** Supplied entries follows **

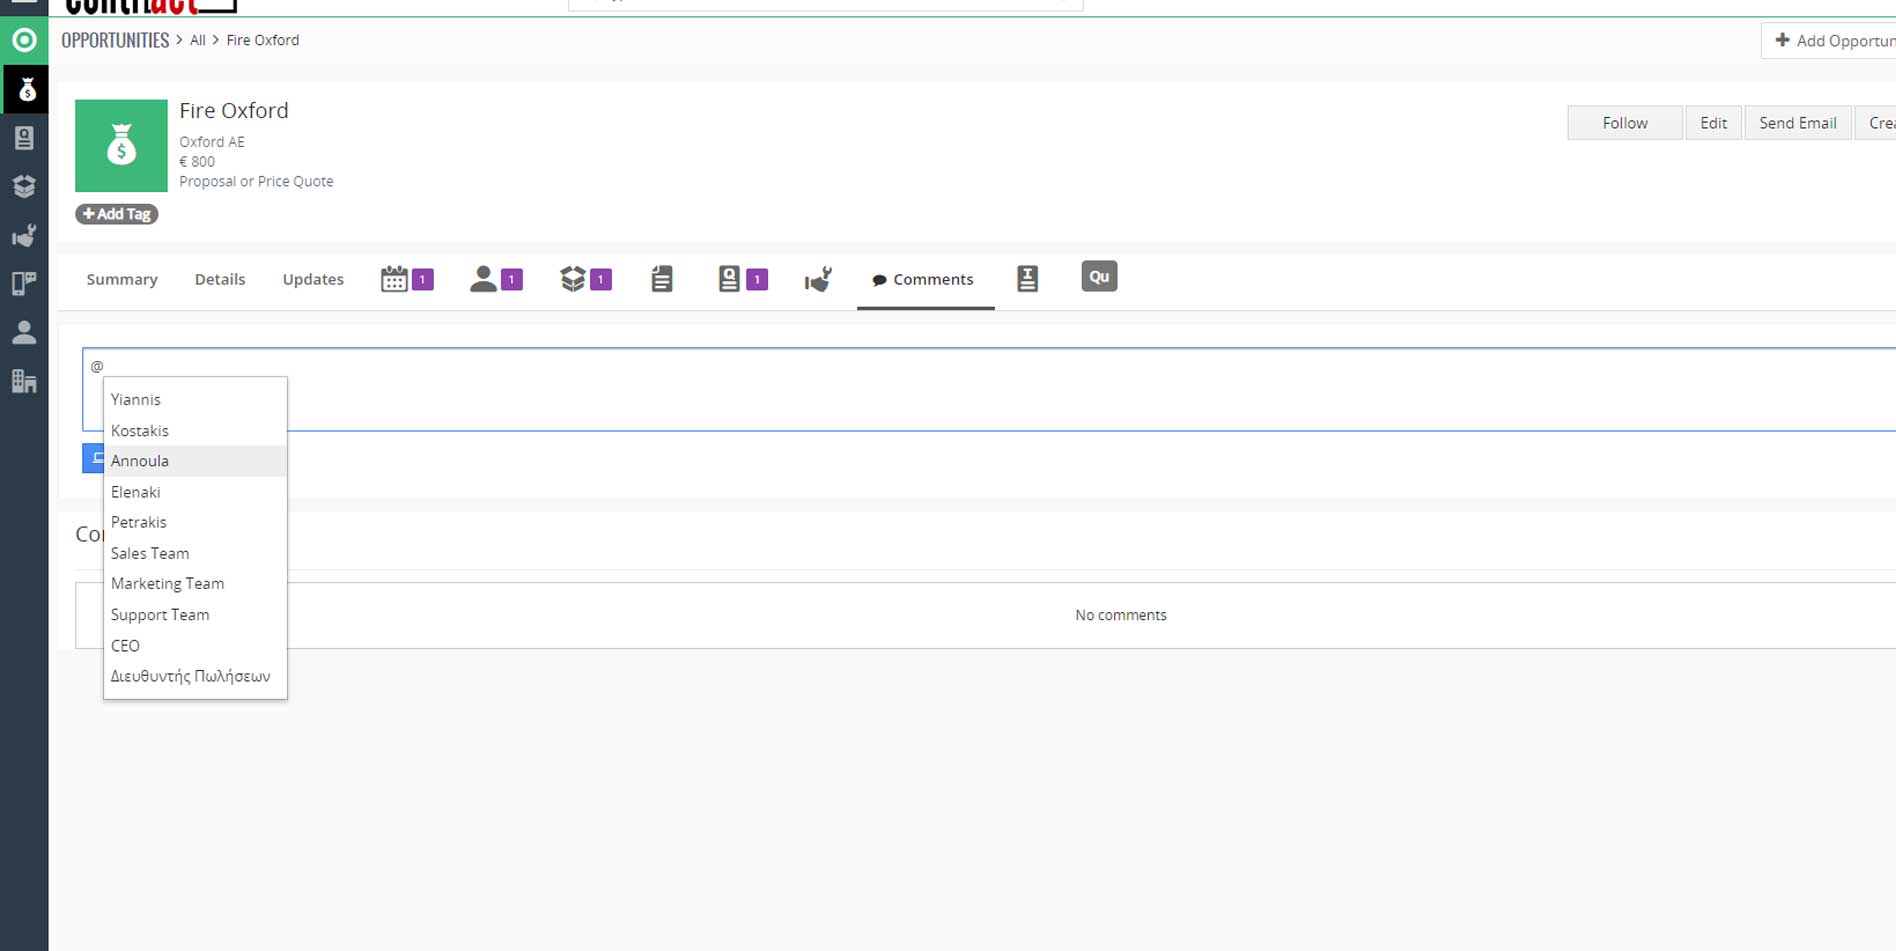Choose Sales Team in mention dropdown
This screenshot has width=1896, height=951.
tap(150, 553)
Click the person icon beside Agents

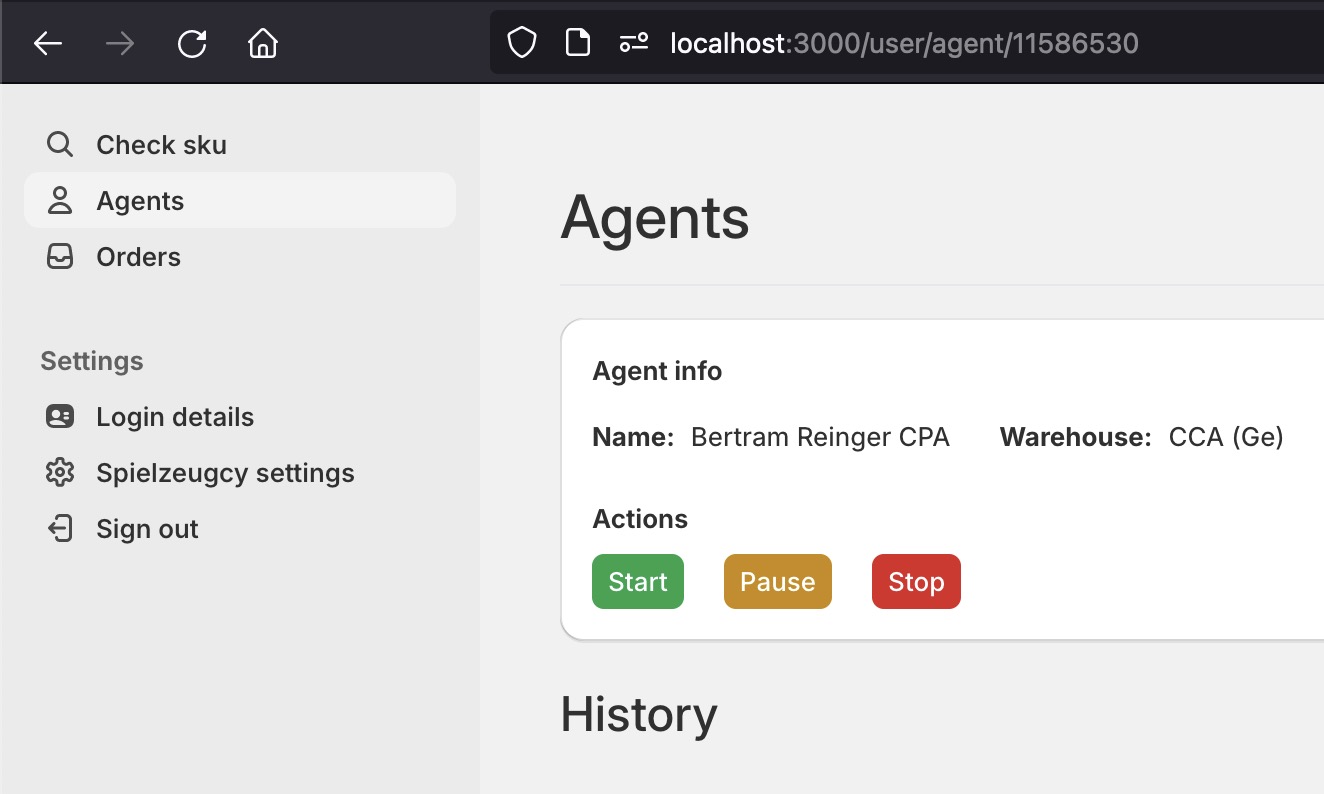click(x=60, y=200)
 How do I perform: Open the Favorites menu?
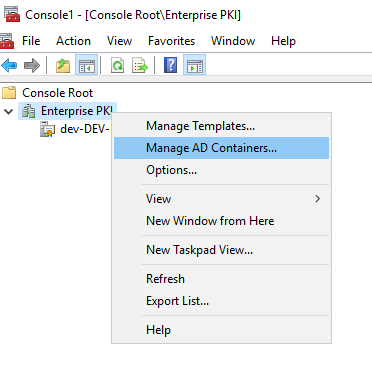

** End of Supplied entries **

» **Goal of the exercise**
Once the line holding "Click the person icon beside Agents" is found, set it down along with every line after it through the end of the entries, exactly, leaving the pictures out.

» **Response below**
Click the person icon beside Agents

click(x=60, y=200)
 How do I perform: Open the Favorites menu?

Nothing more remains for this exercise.